Com o tema ‘Apocalotimismo: 5 insights sobre o futuro que vão do apocalipse ao otimismo’, a apresentação propõe uma reflexão sobre como pessoas e empresas podem compreender os riscos e as oportunidades associados ao avanço da tecnologia e assim tomar decisões mais conscientes.
Future Thinker e curador de missões de conhecimento em alguns dos principais festivais de inovação do mundo, Daibert utiliza o termo ‘Apocalotimismo’ para sintetizar a convivência entre o temor e o otimismo provocados pelo desenvolvimento exponencial da tecnologia.
“A Inteligência Artificial carrega dois futuros dentro dela. Um é o da abundância, com mais criatividade, produtividade, acesso ao conhecimento e soluções para problemas que pareciam impossíveis. O outro é o da dependência, com menos pensamento crítico, mais manipulação, mais concentração de poder e mais obsolescência humana. O assombroso é que os dois caminham juntos e estão sendo construídos ao mesmo tempo”, afirma.
Ao longo da apresentação, Daibert mostrará por que compreender apenas a tecnologia já não é suficiente. Para ele, empresas e gestores precisam observar como a IA está transformando hábitos, desejos, relações de consumo e processos de decisão.
Entre os temas abordados estarão a construção de uma cultura de inovação mais aberta a testes e experimentações, o fortalecimento de marcas capazes de estabelecer conexões genuínas com seus públicos e a importância de desenvolver relações consistentes com clientes, fornecedores, influenciadores, parceiros e outros participantes do ecossistema de negócios.
Em um ambiente no qual algoritmos e agentes de IA terão influência crescente sobre as escolhas de consumo, essas estratégias poderão ajudar as empresas a preservar sua relevância e a não se tornarem reféns das tecnologias que passarão a intermediar compras e decisões.
Daibert também destacará que, à medida que a IA se tornar mais abundante e acessível, o elemento humano continuará sendo o principal fator de diferenciação.
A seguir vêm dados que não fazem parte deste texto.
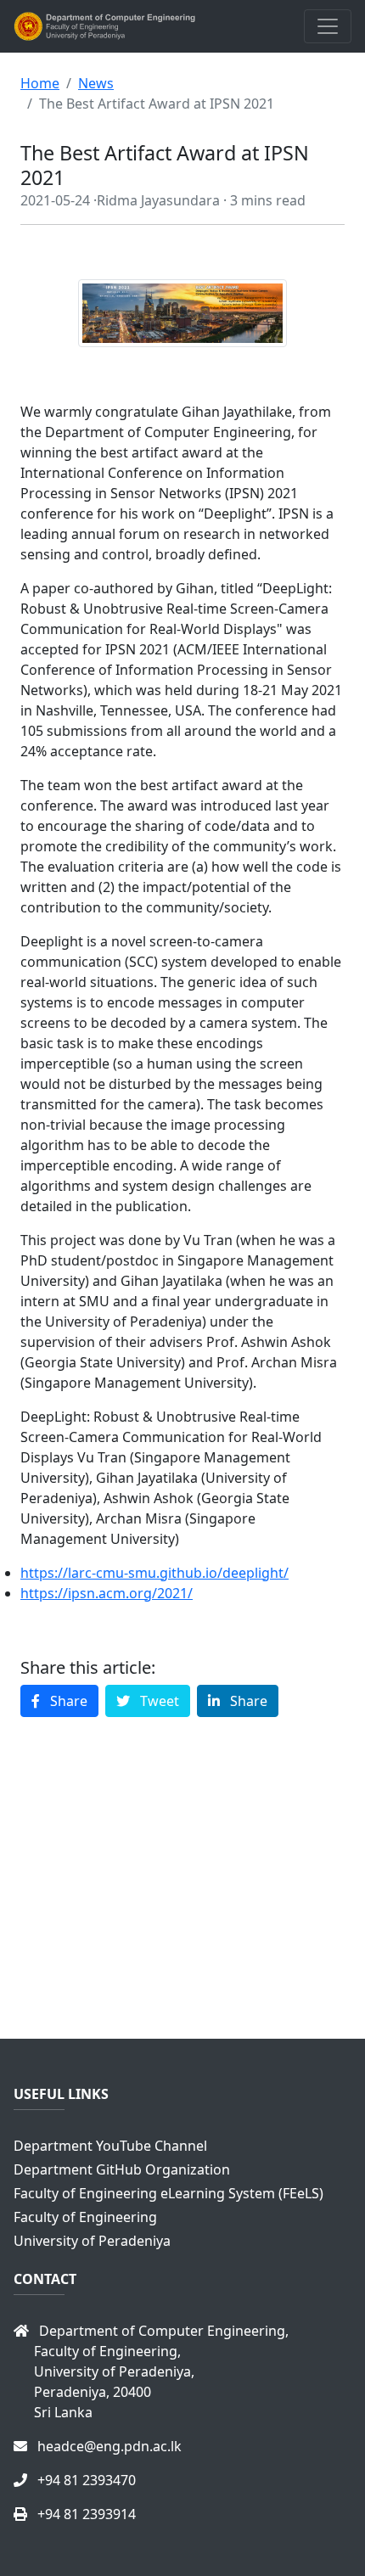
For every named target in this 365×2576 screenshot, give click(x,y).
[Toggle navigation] (327, 26)
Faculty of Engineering (85, 2217)
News (96, 83)
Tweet (158, 1701)
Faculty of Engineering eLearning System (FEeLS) (168, 2193)
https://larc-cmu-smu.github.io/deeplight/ (154, 1572)
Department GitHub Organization (122, 2169)
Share (67, 1701)
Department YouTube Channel (110, 2145)
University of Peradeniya (92, 2240)
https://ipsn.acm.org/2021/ (106, 1593)
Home (39, 83)
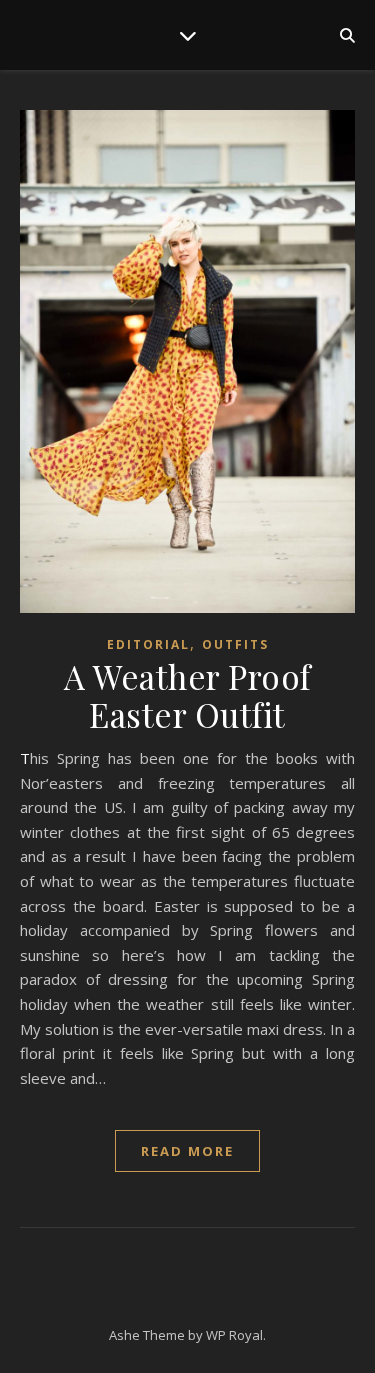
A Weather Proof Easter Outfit (187, 695)
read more (187, 1151)
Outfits (235, 644)
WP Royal (234, 1335)
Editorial (148, 644)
Criatividade, repertório, pensamento crítico, capacidade de interpretar mudanças culturais e de construir relacionamentos serão ativos cada vez mais relevantes para as organizações.
“A IA é copiável, padronizada e digital. Já aquilo que torna um negócio único diante de seus concorrentes não pode ser replicado. No fim das contas, quem fará a diferença para uma empresa prosperar serão as pessoas, para além da IA”, conclui Daibert.
A palestra integra a programação do RIW e convida líderes, empreendedores e profissionais a refletirem sobre como construir organizações mais preparadas para um cenário em que a Inteligência Artificial será cada vez mais presente, mas em que o diferencial competitivo continuará sendo essencialmente humano.